Knoebel’s memories go back even further. He recalls running a fishing game at the age of eight. Although he doesn’t remember it, he’s been told that he delighted in handing out ice cream novelties at the park’s company picnics when he was about four years old. With hindsight, it wasn’t a typical upbringing, although it was all perfectly normal to him as a youngster.
Now, as one of the park’s co-owners and co-managers, roles that Knoebel shares with other family members, he understands and appreciates the rare gift that he has been given.
“There’s something magical about Knoebels,” he notes about the open gate, traditional amusement park. “The smiles and the memories that my family provides, you can’t put a price tag on that.”
Perhaps subconsciously, his early ice cream gig may have led Knoebel to pursue a degree in food and hospitality management.
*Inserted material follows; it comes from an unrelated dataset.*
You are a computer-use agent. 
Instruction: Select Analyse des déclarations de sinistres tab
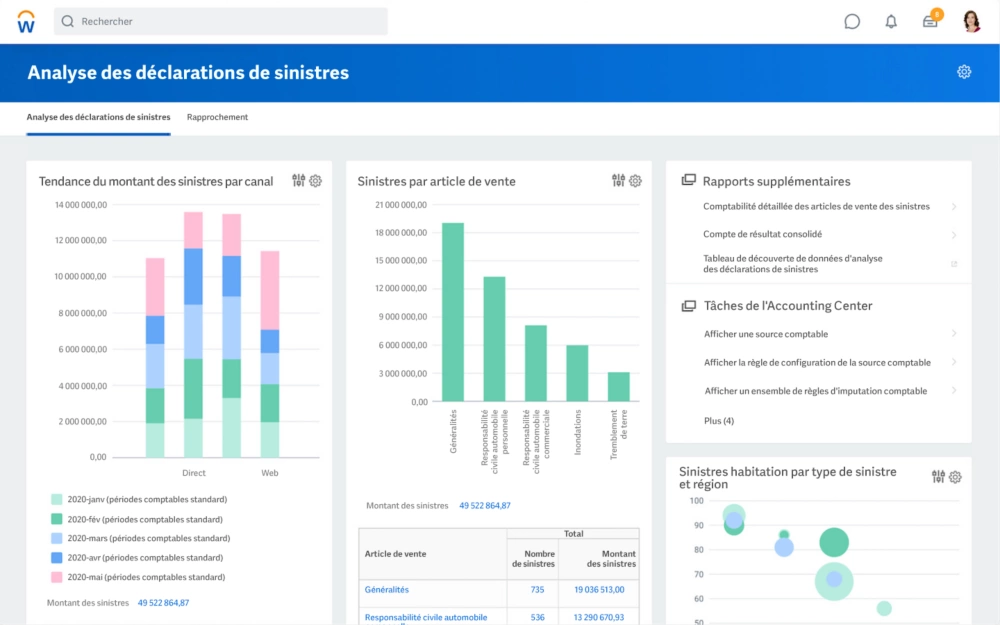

He subsequently dove into the park’s food services department but felt a greater need to work alongside his father, IAAPA Hall of Fame inductee, Richard “Dick” Knoebel.
“He had the weight of the world on his shoulders,” Brian says about the legendary park operator who, at the age of 84, still serves as the park’s president. “For Knoebels to succeed, I have to extract his knowledge. If I can do half of what he’s achieved, I’ll have a successful career.”
Brian also credits his hardworking mother, the late Barbara Knoebel, for instilling a sense of dedication to and joy about the family business. “I think she loved the industry more, at times, than my dad. And he eats, breathes, and sleeps this industry,” says Brian.
Among the ways the fourth generation Knoebel gives back to the industry is by volunteering on IAAPA committees. He also facilitates EDUSessions at IAAPA Expo, including the annual Family Matters presentation. Knoebel says the session is a great way to commiserate with other families that operate parks and learn from one another.
I have a soft spot for family-owned parks and the families that own them. They take exceptional pride in what they do and are beacons to generations of fans whose own families hold dear their times at the beloved places and who count on folks like the Knoebels to carry on the rich tradition.
Brian Knoebel exemplifies this special breed. He takes the long hours and sometimes grueling work in stride and embraces the legacy he has inherited, saying, “I’m as passionate as ever about Knoebels and our industry.”